- РАЗДЕЛ ТЕКСТА:
----

Виктор Балдоржиев (azarovskiy) wrote,
Виктор Балдоржиев
azarovskiy

Categories:

В мастерских. Художественная литература художников. Юрий Круглов

Начало серии: У Юрия Круглова-1, У Юрия Круглова-2,

Все художники, в этот раз я имею в виду моих друзей – живописцев, графиков и скульпторов, были склонны к литературным занятиям. Некоторые из них писали стихи, другие прозу, третьи упражнялись в драматургии. Наоборот, то есть, чтобы литераторы занимались живописью, графикой или скульптурой, я за свою жизнь не встречал. Полагаю, что это большая редкость. В изобразительном искусстве невозможно обмануть зрителя. Художник не склонен к интригам, но увидит интригу сразу. На то он и художник, чтобы видеть. Может быть, поэтому любой живописец или график прекрасно разбирается в литературе? Он может притвориться, но обмануть его вкус и потребности души невозможно: художник признает только Художественную литературу.
Проживший много лет среди художников, в мастерских, я был свидетелем и участником литературных занятий моих друзей, был, как говорится,  даже не в центре кухни, а в самом эпическом центре этой заварухи. Может быть, поэтому мне тяжело находиться среди литераторов?
Ян Иванович Шплатов обычно рассказывал. Очень своеобразно, как мог только он один. Своеобразность эта выражалась в невозмутимости речи, пауз, даже жестикуляций и взгляда, при этом смысл усугублялся до поразительных глубин и высот, мелкие детали обобщали характер эпохи, за которыми вырисовывались образы людей во всех подробностях.
Юрий Анатольевич Круглов обладал взрывным, но при этом утончённым, стилем работы, слова были неожиданными, фразы несли глубинную смысловую нагрузку. Говорил и писал прерывисто, неожиданно, читатель, по его мнению, сам должен был дополнять картину… Обрывки бумаг с его записями валялись по всей мастерской, включая и антресоли (почти дополнительный этаж) наверху.
Борис Алексеевич Чередник писал, на мой взгляд, одну длинную повесть о Джоне Восьмёркине, при этом пытался объясняться на английском, но это в зависимости от состояния. Почти на всю стену его мастерской, которая была  на первом этаже двухэтажки, напротив отдела милиции по Нерчинской 17, много лет покоился набросок к работе о Данко. Именно покоился, будто и был там всё время в ожидании Бориса Алексеевича.

Я не знаю, где сейчас находятся все эти записи, наброски, тетради. В глубине души всё же надеюсь, что они пригодятся потомкам моих друзей, что они их сохранят, будут вчитываться и входить в мир, который был интересен и в котором жили их предки.

----

- ВЫДЕРЖКА ИЗ ДАННЫХ:
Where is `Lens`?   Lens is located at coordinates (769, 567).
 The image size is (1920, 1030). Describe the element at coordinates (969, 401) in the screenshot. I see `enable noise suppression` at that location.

----

- ЧТО ТРЕБУЕТСЯ: Пожалуйста, обновите отрывок текста о художниках от «Проживший много лет» до «находиться среди литераторов?» включительно и приведите его заново, заменив «заварухи» на «суматохи».

- РЕЗУЛЬТАТ УПРАЖНЕНИЯ:
Проживший много лет среди художников, в мастерских, я был свидетелем и участником литературных занятий моих друзей, был, как говорится,  даже не в центре кухни, а в самом эпическом центре этой суматохи. Может быть, поэтому мне тяжело находиться среди литераторов?